■ What is expected ■
Your answer should be the lines of the material that include the word "Switch".

+++ Data records

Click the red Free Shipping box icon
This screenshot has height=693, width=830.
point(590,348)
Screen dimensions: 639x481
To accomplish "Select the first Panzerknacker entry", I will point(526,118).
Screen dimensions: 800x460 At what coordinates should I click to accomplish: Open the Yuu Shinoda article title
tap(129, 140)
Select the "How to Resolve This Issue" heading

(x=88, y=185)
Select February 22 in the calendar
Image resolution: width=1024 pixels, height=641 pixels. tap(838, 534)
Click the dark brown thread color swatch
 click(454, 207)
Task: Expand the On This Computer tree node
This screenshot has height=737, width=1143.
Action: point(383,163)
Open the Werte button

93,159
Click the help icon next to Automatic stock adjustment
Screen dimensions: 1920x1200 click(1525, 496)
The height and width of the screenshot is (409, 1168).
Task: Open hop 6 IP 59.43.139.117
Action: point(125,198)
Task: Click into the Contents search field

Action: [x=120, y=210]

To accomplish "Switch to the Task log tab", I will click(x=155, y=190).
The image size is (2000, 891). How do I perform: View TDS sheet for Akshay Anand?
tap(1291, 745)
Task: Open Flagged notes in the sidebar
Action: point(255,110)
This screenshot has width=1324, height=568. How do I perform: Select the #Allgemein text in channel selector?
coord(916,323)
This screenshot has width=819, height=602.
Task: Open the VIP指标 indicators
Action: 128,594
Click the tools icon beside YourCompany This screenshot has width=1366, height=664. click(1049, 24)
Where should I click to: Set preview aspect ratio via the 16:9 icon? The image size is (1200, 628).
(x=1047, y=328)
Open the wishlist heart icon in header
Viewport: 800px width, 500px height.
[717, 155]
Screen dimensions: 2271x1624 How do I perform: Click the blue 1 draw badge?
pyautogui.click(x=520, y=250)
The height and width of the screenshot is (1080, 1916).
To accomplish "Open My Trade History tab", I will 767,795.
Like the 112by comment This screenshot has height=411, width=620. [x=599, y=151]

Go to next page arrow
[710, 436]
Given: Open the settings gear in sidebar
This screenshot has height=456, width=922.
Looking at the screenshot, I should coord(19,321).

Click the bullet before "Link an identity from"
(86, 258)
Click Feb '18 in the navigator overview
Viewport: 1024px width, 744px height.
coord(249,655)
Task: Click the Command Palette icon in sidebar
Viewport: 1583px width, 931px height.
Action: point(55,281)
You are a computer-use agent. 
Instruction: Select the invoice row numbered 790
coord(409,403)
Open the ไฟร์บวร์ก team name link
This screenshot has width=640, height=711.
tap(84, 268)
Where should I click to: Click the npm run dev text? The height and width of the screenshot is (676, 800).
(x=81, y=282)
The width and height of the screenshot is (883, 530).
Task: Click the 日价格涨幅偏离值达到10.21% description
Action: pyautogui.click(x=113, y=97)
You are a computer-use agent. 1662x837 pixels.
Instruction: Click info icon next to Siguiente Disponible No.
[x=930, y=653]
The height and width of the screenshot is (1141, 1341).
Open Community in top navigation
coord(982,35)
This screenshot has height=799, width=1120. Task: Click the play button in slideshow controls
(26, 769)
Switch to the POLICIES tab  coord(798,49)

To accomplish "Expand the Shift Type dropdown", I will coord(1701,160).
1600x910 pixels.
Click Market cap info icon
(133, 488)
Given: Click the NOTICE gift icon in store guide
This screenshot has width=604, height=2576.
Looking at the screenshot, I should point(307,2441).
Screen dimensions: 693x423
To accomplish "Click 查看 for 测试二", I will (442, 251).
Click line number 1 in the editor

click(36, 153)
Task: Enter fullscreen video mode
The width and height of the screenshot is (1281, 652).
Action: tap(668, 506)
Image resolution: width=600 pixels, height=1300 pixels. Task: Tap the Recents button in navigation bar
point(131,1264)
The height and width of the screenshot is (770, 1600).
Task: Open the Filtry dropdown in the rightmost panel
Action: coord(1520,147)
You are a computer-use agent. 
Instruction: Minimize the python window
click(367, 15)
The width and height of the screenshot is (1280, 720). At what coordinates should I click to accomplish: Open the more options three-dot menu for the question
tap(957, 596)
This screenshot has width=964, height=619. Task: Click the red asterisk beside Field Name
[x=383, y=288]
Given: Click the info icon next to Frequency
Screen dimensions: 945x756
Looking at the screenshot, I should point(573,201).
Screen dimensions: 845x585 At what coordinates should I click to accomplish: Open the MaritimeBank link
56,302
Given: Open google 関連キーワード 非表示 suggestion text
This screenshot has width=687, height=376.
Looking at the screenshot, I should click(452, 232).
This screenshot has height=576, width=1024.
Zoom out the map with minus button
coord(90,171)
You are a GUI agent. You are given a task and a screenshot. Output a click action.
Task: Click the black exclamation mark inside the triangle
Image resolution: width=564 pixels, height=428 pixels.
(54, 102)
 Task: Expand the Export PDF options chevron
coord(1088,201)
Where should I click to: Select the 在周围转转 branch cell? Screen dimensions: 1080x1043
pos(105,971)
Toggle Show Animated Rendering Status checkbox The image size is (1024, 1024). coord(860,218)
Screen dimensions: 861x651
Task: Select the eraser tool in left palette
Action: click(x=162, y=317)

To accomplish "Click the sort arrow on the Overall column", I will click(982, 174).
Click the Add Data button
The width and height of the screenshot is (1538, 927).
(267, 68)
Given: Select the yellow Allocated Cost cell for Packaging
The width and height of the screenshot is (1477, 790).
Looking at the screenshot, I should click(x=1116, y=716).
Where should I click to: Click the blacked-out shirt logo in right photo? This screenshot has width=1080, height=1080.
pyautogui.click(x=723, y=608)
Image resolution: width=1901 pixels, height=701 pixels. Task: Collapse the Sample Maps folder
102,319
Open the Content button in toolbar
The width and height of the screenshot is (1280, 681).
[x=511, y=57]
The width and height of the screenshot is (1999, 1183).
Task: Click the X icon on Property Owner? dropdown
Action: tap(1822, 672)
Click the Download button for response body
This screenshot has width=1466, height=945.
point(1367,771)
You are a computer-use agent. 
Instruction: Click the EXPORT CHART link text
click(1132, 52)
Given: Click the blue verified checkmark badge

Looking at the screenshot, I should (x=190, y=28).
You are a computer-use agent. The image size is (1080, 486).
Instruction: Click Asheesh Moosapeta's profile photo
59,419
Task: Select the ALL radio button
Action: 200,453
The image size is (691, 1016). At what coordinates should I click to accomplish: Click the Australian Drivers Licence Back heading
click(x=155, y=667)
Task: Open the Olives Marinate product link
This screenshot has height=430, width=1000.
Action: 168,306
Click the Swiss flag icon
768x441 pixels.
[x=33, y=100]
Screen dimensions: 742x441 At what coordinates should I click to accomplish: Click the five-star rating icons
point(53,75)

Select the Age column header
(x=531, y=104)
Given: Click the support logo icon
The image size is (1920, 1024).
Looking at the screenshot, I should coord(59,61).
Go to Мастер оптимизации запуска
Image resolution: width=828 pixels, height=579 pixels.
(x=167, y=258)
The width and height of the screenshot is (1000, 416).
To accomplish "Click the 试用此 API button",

++++++

■ Result of this exercise ■
To accomplish "Switch to the Task log tab", I will click(x=155, y=190).
Switch to the POLICIES tab  coord(798,49)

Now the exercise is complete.